Ezra C. Martin
Oakhill Corr. Inst.
P.O. Box 938
Oregon, WI 54575
November 24, 2010
The first time that I ever saw the words, "This is Mr. Martin's 5th incarceration...", in print an overflowing sense of shame filled me. How did I allow myself to become a five times loser? That is the question that I asked myself, and I believed that the answer to that question would be pivotal to my breaking this negative cycle that I had allowed myself to be caught-up in. I was able to find the answer through honest introspection.
The reason why I continued to make mistakes; repetitively, was because I never saw my arrest or incarceration as being my fault, but the fault of others (Parole Officer, Police Officer, etc.). Therefore, I did not have to change my conduct because as long as it was someone else's fault for my troubles I never saw my own culpability. It was this distorted thinking that led me to continue transgressing society's laws without pausing to reflect on the damage I was doing to my future, not to mention to society in general. Yes, I am very ashamed of my inability to make change in my life while I was still a part of society. The truth is that I really should not have had to come to prison to make positive change, but that is what it took and I am thankful that I did.

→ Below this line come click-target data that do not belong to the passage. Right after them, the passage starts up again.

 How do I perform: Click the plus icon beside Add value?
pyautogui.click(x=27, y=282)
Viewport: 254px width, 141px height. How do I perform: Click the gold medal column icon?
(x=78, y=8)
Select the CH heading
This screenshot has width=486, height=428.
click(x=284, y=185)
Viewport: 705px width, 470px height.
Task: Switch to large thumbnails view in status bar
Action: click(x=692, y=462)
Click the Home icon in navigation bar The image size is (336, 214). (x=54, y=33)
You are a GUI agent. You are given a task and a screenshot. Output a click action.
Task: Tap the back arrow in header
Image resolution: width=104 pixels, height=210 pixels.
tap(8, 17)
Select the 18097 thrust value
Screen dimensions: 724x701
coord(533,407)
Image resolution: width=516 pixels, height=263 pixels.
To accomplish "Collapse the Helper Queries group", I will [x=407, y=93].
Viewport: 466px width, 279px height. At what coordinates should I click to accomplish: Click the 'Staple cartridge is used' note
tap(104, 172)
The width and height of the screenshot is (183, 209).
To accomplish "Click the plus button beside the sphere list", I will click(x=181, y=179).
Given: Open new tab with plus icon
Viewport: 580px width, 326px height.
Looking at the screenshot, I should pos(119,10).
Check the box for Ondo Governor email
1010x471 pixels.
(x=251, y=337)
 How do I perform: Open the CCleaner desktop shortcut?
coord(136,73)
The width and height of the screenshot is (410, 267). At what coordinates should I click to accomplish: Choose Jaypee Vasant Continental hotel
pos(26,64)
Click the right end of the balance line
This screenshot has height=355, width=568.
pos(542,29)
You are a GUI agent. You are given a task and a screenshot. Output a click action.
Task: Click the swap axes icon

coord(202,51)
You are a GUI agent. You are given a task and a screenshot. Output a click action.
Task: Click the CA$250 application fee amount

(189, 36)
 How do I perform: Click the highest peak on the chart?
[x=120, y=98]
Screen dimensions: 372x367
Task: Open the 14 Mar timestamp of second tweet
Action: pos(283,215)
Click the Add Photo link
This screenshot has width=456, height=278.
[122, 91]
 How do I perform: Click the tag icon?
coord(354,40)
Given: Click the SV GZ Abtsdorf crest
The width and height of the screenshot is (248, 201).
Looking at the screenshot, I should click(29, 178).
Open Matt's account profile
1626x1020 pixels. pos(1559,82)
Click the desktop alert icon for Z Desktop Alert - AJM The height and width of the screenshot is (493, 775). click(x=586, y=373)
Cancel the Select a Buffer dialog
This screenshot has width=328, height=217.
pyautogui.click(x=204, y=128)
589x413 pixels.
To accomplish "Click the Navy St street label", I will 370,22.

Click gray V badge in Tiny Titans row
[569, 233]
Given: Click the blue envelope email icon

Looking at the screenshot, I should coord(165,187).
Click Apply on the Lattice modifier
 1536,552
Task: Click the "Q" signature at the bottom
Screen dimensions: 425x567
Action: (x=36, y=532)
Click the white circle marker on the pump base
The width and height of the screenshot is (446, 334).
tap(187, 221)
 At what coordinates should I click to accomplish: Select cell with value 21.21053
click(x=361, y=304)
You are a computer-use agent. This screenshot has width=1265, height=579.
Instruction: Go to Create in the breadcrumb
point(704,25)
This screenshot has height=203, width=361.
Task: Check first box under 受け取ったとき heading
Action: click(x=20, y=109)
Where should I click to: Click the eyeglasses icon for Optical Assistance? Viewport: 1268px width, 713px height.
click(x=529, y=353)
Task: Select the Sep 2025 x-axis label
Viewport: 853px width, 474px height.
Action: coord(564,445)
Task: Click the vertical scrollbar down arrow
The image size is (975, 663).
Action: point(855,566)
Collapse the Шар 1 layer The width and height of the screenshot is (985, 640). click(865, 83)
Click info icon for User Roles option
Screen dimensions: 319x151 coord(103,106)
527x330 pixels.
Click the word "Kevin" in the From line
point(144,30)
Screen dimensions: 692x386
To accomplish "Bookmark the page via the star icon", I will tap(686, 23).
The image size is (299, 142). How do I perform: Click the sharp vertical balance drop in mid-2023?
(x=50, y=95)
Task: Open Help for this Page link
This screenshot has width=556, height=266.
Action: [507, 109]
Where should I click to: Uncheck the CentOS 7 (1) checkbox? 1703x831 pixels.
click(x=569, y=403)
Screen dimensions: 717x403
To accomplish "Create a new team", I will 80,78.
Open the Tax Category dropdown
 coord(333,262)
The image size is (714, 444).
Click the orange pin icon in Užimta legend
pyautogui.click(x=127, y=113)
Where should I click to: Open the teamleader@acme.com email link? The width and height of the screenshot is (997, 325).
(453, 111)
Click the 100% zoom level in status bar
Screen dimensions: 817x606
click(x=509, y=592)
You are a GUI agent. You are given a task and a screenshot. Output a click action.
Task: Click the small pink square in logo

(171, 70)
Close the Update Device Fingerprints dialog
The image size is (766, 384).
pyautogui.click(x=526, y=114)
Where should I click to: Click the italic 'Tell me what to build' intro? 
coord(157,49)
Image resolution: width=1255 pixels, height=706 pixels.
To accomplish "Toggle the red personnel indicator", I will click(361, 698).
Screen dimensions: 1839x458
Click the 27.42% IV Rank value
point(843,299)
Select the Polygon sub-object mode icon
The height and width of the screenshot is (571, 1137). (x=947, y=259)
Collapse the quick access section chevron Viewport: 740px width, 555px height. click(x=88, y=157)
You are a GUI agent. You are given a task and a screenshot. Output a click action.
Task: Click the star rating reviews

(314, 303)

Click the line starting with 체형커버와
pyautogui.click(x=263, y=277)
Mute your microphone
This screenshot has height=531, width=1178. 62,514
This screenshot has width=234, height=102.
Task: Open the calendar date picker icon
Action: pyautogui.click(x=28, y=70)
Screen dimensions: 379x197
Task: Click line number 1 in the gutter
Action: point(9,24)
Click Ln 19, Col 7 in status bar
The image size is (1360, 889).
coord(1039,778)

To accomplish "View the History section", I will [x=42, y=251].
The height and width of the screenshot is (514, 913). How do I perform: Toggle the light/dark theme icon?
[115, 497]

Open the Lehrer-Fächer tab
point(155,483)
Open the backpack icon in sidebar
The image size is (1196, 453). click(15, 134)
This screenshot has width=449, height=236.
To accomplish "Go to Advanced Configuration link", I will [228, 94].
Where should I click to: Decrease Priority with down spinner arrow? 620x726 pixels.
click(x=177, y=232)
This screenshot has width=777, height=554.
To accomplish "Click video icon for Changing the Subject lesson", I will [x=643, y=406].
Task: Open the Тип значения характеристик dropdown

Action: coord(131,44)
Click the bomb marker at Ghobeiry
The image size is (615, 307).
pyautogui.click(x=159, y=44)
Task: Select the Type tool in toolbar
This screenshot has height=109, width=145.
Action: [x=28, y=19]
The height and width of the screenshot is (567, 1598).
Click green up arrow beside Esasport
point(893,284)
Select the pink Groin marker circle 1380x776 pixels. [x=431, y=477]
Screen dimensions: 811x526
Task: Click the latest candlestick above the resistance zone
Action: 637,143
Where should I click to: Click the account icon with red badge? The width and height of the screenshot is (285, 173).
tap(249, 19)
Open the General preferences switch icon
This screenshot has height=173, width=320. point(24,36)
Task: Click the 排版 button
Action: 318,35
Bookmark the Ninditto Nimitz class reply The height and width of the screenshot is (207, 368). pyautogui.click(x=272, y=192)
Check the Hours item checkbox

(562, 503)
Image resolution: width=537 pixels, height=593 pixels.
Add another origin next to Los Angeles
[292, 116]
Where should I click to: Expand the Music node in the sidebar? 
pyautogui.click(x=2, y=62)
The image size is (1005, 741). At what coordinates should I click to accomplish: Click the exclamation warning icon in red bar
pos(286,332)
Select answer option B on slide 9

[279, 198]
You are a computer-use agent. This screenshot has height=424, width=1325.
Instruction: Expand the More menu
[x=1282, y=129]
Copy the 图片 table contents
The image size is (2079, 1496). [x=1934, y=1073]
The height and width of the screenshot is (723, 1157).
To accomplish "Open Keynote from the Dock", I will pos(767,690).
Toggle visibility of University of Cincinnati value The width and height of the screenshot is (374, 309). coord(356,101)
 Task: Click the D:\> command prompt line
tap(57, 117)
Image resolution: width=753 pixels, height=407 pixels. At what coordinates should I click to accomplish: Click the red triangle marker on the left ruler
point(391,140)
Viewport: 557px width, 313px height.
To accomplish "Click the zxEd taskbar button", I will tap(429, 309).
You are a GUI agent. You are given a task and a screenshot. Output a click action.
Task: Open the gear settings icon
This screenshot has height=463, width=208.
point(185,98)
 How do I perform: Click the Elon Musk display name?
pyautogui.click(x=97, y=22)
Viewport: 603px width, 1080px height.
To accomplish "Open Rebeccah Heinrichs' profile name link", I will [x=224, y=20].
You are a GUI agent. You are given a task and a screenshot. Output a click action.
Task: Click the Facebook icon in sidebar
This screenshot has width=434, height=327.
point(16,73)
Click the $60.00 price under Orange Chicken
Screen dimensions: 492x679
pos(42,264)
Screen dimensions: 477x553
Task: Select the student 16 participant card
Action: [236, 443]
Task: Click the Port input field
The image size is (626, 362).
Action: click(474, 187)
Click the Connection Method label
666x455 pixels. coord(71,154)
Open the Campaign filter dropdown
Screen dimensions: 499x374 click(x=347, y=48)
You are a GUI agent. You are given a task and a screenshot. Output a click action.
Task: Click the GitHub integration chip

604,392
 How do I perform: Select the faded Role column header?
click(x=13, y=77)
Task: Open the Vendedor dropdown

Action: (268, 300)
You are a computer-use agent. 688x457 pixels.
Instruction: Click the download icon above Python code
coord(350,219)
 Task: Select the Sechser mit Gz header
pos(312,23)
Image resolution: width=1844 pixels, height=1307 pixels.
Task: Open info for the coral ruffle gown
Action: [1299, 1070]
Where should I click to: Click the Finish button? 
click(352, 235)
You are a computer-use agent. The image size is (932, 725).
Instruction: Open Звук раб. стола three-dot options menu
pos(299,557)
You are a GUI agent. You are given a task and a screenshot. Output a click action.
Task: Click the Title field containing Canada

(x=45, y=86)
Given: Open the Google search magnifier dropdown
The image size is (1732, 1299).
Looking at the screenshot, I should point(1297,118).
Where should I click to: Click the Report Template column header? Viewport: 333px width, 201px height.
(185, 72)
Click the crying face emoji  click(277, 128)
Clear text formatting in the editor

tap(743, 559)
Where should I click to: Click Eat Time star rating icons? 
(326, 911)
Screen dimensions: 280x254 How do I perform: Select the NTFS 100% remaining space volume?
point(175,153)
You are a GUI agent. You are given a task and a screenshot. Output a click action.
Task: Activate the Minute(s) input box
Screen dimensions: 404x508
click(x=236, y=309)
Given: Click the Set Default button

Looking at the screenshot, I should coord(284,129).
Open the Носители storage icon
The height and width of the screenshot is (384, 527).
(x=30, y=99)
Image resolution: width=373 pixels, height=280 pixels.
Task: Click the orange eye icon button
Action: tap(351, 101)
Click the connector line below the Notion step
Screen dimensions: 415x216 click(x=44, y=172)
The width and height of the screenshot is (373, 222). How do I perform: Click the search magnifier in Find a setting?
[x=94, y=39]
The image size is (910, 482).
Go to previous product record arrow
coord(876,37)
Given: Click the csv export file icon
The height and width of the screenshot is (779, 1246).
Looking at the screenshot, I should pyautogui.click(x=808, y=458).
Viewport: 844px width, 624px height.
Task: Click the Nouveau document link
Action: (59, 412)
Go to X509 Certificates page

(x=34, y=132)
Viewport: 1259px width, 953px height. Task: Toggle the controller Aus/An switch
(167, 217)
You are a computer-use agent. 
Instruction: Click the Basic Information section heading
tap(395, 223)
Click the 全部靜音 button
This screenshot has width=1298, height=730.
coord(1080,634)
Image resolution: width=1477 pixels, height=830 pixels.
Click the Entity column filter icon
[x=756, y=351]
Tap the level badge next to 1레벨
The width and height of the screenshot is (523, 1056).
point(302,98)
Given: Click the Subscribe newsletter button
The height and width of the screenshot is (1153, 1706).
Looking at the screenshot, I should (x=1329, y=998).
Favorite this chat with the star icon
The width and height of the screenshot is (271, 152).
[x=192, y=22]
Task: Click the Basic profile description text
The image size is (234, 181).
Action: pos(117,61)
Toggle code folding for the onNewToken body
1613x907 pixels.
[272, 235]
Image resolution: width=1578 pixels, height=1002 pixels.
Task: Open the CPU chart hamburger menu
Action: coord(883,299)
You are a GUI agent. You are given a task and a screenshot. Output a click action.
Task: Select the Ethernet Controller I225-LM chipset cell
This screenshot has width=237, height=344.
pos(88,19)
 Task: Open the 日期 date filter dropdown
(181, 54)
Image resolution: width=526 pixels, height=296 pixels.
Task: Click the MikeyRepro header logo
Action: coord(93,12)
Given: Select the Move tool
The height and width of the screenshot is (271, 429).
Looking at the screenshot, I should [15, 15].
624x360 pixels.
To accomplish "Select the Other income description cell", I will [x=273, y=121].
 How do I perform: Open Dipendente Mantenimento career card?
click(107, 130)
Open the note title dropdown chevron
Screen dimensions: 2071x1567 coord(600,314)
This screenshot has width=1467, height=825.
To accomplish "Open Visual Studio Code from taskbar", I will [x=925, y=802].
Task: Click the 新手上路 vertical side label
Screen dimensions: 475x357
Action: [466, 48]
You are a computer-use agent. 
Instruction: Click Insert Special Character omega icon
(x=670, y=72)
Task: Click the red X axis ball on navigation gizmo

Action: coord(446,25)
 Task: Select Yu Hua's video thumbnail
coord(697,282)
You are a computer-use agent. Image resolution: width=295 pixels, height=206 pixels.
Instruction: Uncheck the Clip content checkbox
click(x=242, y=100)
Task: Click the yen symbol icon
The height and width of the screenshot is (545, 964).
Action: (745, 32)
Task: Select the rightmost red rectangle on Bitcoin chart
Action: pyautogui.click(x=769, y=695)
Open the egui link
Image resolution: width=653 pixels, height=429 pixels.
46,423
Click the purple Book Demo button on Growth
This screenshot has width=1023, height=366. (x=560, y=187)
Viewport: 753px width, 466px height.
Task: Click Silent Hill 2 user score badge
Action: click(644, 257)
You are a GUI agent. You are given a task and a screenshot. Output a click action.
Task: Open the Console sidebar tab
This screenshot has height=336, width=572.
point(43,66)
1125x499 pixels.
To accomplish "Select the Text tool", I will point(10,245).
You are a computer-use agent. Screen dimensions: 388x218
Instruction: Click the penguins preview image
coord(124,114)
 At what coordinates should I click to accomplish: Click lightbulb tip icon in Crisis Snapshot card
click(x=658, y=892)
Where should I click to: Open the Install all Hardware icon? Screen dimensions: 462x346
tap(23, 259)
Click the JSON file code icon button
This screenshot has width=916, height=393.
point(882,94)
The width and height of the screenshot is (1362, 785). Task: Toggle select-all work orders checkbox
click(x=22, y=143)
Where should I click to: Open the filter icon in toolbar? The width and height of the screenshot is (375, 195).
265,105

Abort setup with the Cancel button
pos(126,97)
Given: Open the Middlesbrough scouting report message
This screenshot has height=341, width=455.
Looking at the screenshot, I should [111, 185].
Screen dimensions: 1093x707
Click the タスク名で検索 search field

I grew up in a strong, loving family that taught/showed my fine examples of what living right was. Though my parents separated when I was young I grew up spending a considerable amount of time living with my father. He was my hero and provided me with a wonderful example of manhood & responsibility. However, as I became a teenager my father became addicted to drugs, this event shattered my life's direction, and as a result I took to the streets in a naïve effort to find the example of a man that I felt I had lost. And by age 16 I was waived into the adult prison system. When I emerged after that first incarceration at the age of 18 I was convinced that because of my status as an ex-con I would never be fully accepted back into society. This pessimistic falsehood led to a feeling of being rejected by society and my adolescent, reactionary response was in turn, to reject society.
It was the psychological surrender to this feeling of rejection that allowed my to continue in my criminal behavior without any feeling of wrongdoing. As a child feeling shunned, I thought since there now no place for me within society because of my status as a felon I would simply exist in the world outside of society.
I now understand that it was this distorted thinking that led me to five incarcerations. I no longer think or feel this way. In fact, I now know that as long as I have a positive outlook there is always a place for me in society.
I come from a community that has many problems and instead of using my intellect, skills, and strengths that I was blessed with to help bring about positive change I helped bring about further erosion. This reality too, is a source of shame for me. But rather than allow the tremendous amount of shame I feel about my past conduct paralyze me, I use it as the chief motivation to fuel my commitment to not only become a better man, overcome my past, & build a brighter future. But I also plan to return to my community and assist in fixing that which I helped to break.
My personal dedication to change has been consistent & constant throughout my incarceration. I chose not to wait until I became eligible for parole to begin positive actions but rather began doing so immediately upon my arrest.
The initial work toward self-progression was done internally. I had to essentially change who I was and the person I used to be. Which, I was able to do as I said by self-introspection. In order to do this I had to realign my whole thinking pattern from that of someone wronged to someone who chose to live far below his potential. Once I accepted this I began to tap into that well of potential that I had allowed to stay dormant for so long. I did not accomplish this simply by thinking different, I prayed that my heart and mind would be changed for the better, and then I set about seeking the knowledge that would help me to do so.
A great part of my self-progress comes from the spiritual growth that I have experienced since my arrest in 1997. A person's relationship with The Supreme Being has always been viewed as private in our society and I will keep that tradition here, but I am convinced that the continuity of my change has been sustained solely by my spirituality. It inspires me, challenges me, guides me, and strengthens me.